The fact that the code has no enforcement mechanism demonstrates that, at least for now, public pressure pushed the justices only so far.
To be sure, the court wouldn’t have adopted this code were it not for the drip, drip, drip of ethics scandals facing current members, Justice Clarence Thomas especially. As ProPublica reported, Republican megadonor Harlan Crow funded Thomas’ luxurious trips, tuition for his great-nephew and the purchase of Thomas’ mother’s house. Somewhat similarly, ProPublica reported that hedge fund billionaire Paul Singer helped fund a 2008 trip Justice Samuel Alito took to Alaska. A 2014 case, which Alito took part in, involved a dispute Singer’s hedge fund had with Argentina. And just this year, The Associated Press reported that Justice Sonia Sotomayor’s court staff essentially strong-armed schools and libraries into purchasing her book.
Let’s also be clear that the court didn’t want to do this. In a 158-word “statement of the court” that precedes its new code, the tone the court adopts right off the bat is that really this is all our fault. It’s our fault, the statement suggests, for being so confused as to think that because they’re the only nine federal judges in the country not subject to a binding code of conduct, some act as if they’re not subject to a binding code of conduct. That “statement of the court” is really just a defensive introduction to what follows. Within that 158-word section, the word “misunderstanding,” meaning our so-called misunderstanding, appears twice.
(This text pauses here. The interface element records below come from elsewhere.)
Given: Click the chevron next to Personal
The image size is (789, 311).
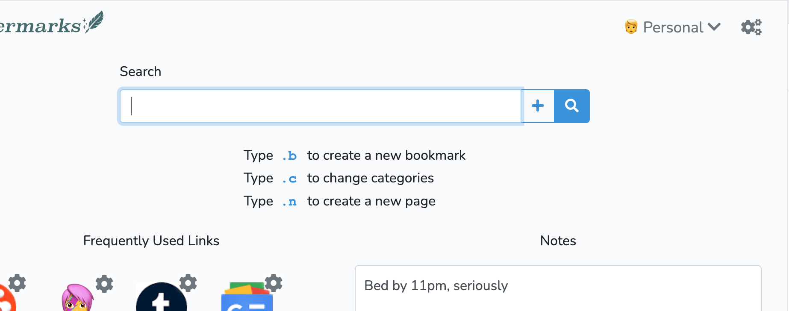Looking at the screenshot, I should click(714, 27).

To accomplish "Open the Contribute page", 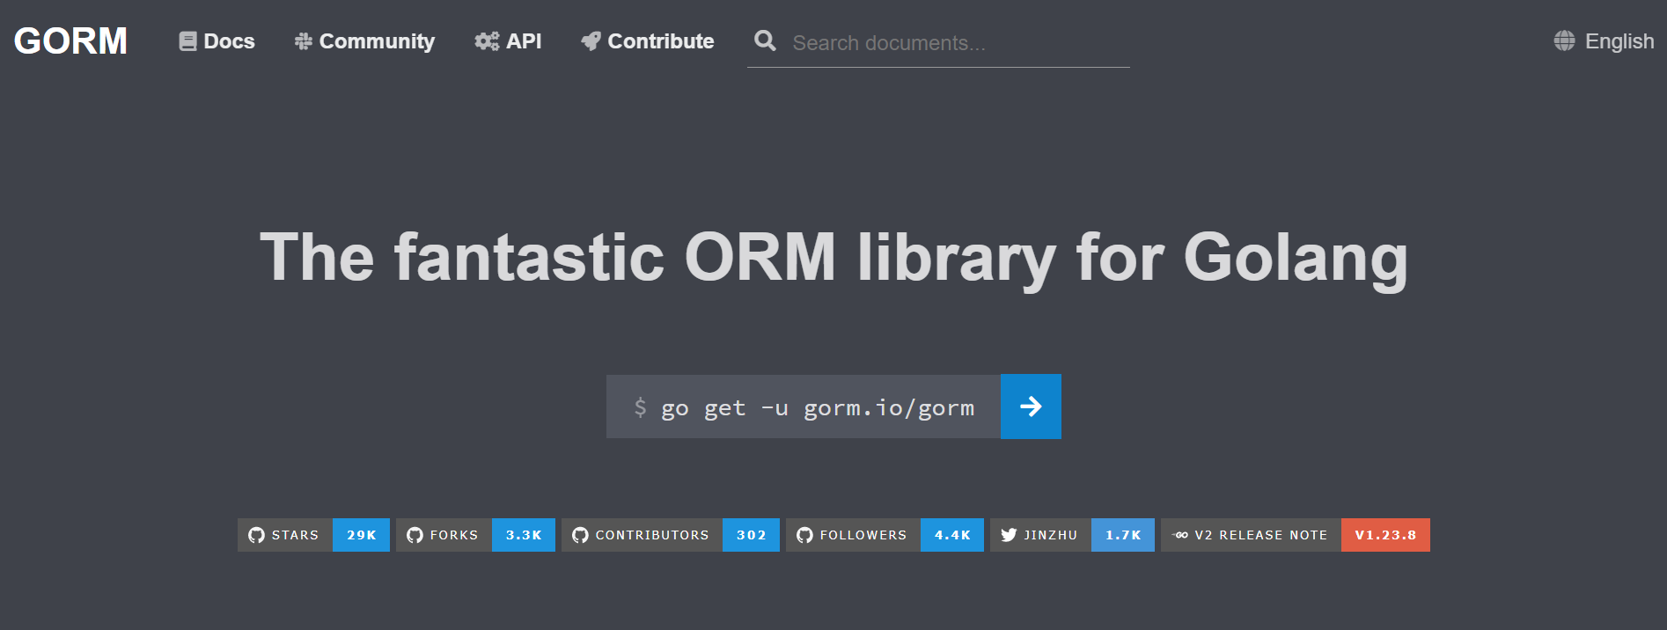I will tap(648, 41).
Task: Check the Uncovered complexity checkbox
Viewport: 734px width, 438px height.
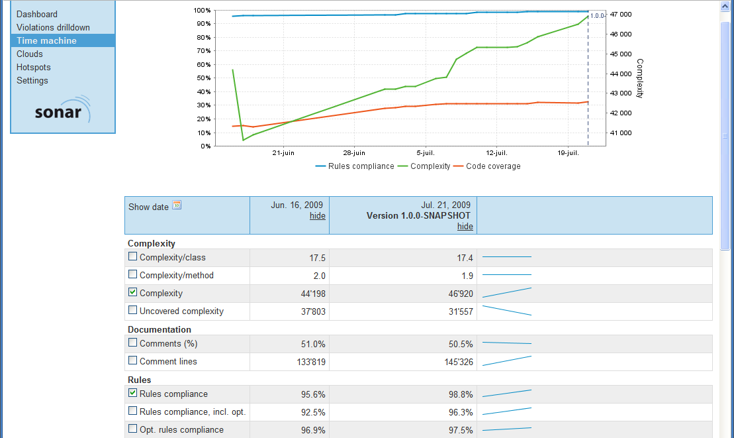Action: [x=133, y=310]
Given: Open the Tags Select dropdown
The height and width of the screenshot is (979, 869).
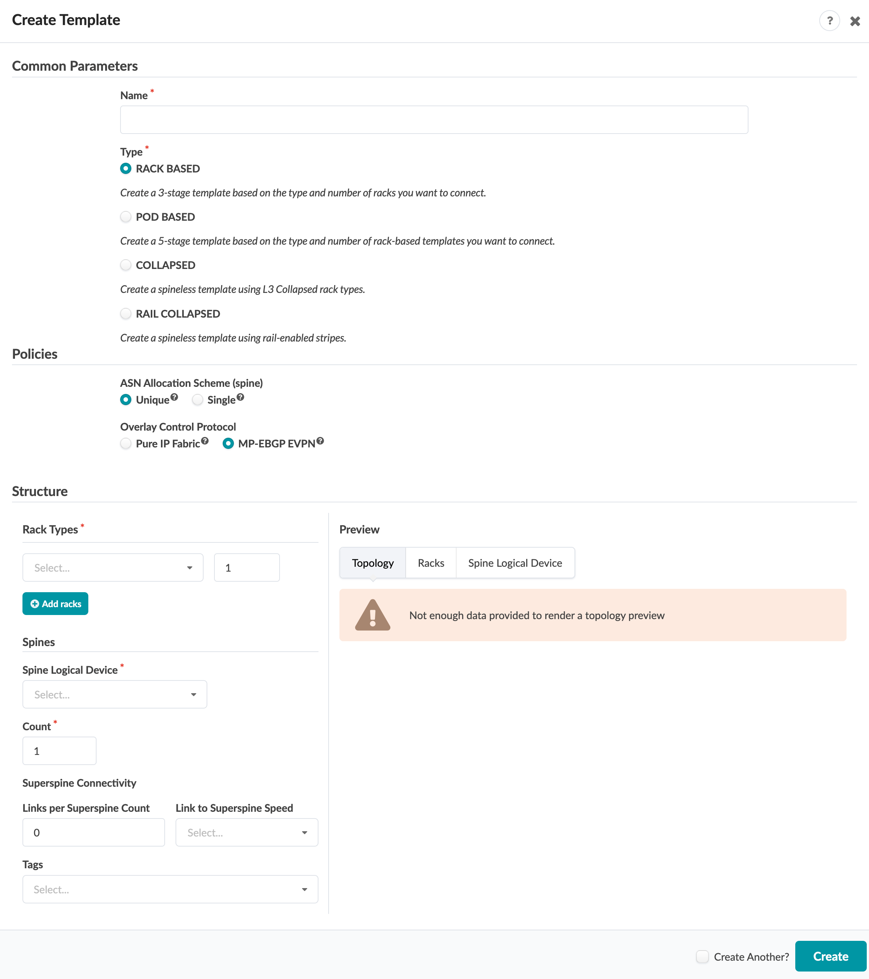Looking at the screenshot, I should pos(170,889).
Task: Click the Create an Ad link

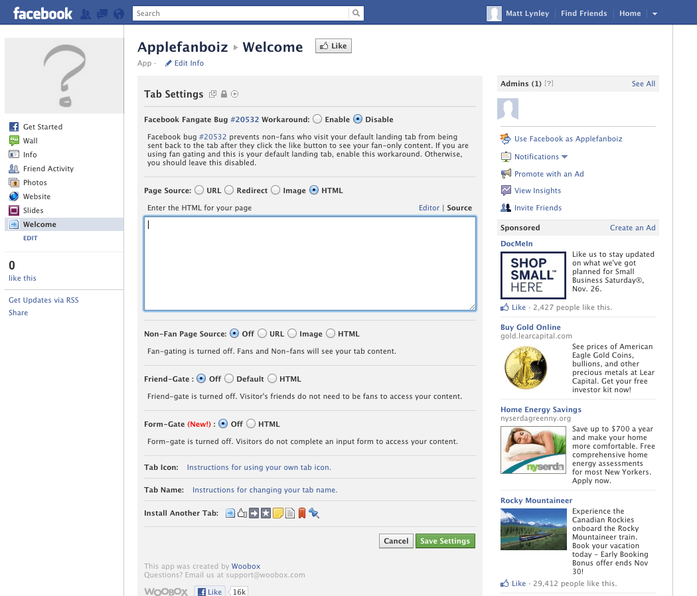Action: 633,228
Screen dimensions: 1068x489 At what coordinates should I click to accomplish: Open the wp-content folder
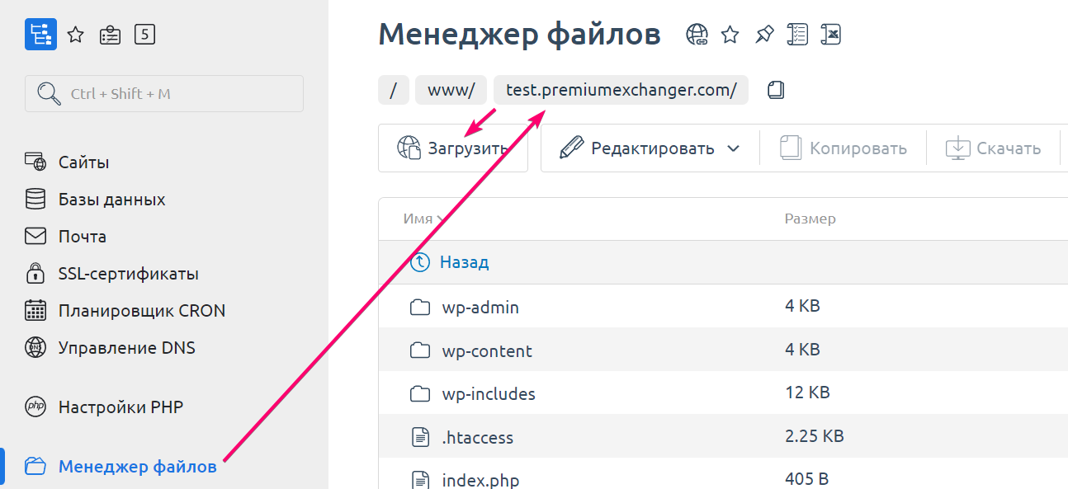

It is our fault, the statement says, for having the “misunderstanding” that Supreme Court justices “regard themselves as unrestricted by any ethics rules.” This appears to be a bit of a straw man. Because the justices were not, in fact, restricted by the same ethics rules as other federal judges. What the justices are really trying to argue is that it’s our fault for thinking they act like they’re not subject to a binding code of ethics. But here, again, reality gets in the way. The reality is that the justices have accepted, and at times have failed to disclose, gifts from donors, including at least one with business before the court. If the code of conduct applied to the justices, this behavior would raise serious concerns.
The court also went to pains to tell us that while we, the public, forced it into doing this, “for the most part these rules and principles are not new.” According to the court, it has always been guided by “the equivalent of common law ethics rules,” the code of conduct that applies to every other federal judge in this country, ethics advisory opinions and “historic practice.” In case we missed it the first time, the court then reminds us that the code is “largely” just a “codification of principles that we have long regarded as governing our conduct.”